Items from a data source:
☆ ☆ ☆ ☆ ☆ ☆ ☆

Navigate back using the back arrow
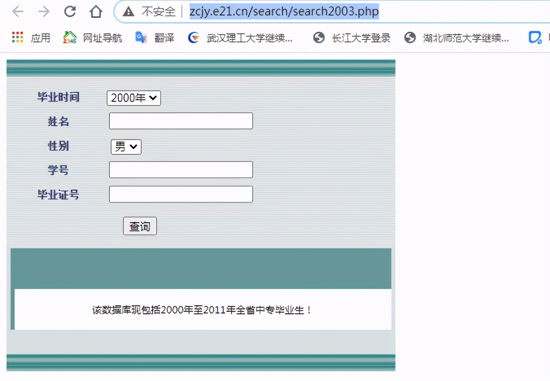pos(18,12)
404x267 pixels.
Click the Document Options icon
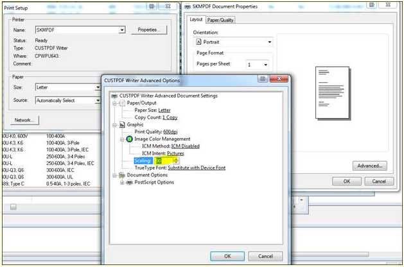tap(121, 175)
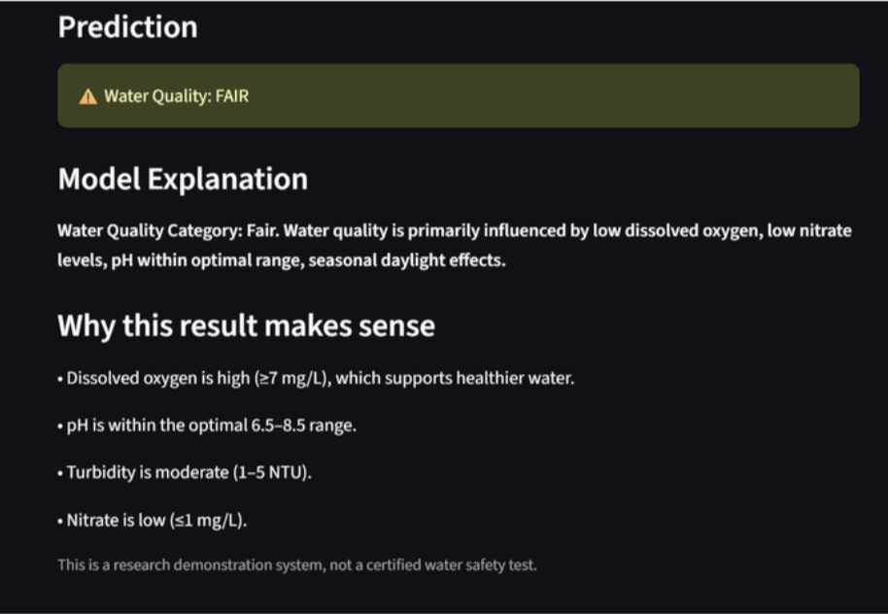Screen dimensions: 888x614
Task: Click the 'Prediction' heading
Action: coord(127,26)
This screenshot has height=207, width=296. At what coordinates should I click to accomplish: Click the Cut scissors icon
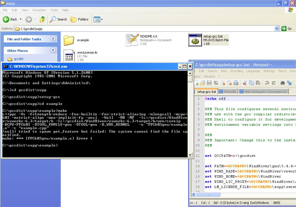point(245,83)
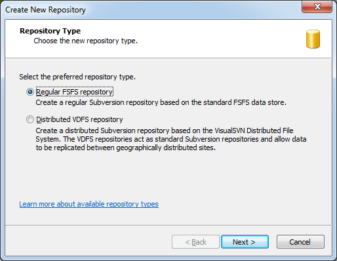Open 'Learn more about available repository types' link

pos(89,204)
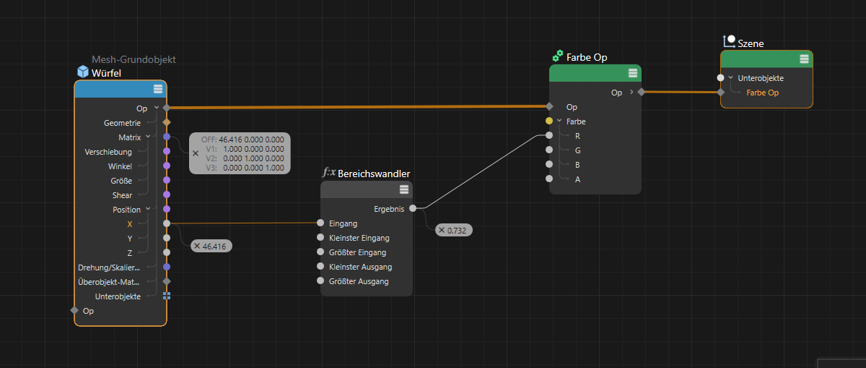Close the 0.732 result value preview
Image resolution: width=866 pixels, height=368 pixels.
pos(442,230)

☆ ☆ ☆ ☆ ☆ ☆ ☆

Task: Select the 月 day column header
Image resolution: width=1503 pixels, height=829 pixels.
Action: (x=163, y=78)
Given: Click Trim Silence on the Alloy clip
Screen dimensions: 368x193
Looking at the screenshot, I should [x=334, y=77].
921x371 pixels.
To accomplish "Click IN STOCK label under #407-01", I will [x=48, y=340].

☆ ☆ ☆ ☆ ☆ ☆ ☆

Description of the task: Output the lines of the records above exactly as they appear, from the line containing "Task: Select the 月 day column header" through the line containing "921x371 pixels.".

Your response:
Task: Select the 月 day column header
Image resolution: width=1503 pixels, height=829 pixels.
Action: (x=163, y=78)
Given: Click Trim Silence on the Alloy clip
Screen dimensions: 368x193
Looking at the screenshot, I should [x=334, y=77].
921x371 pixels.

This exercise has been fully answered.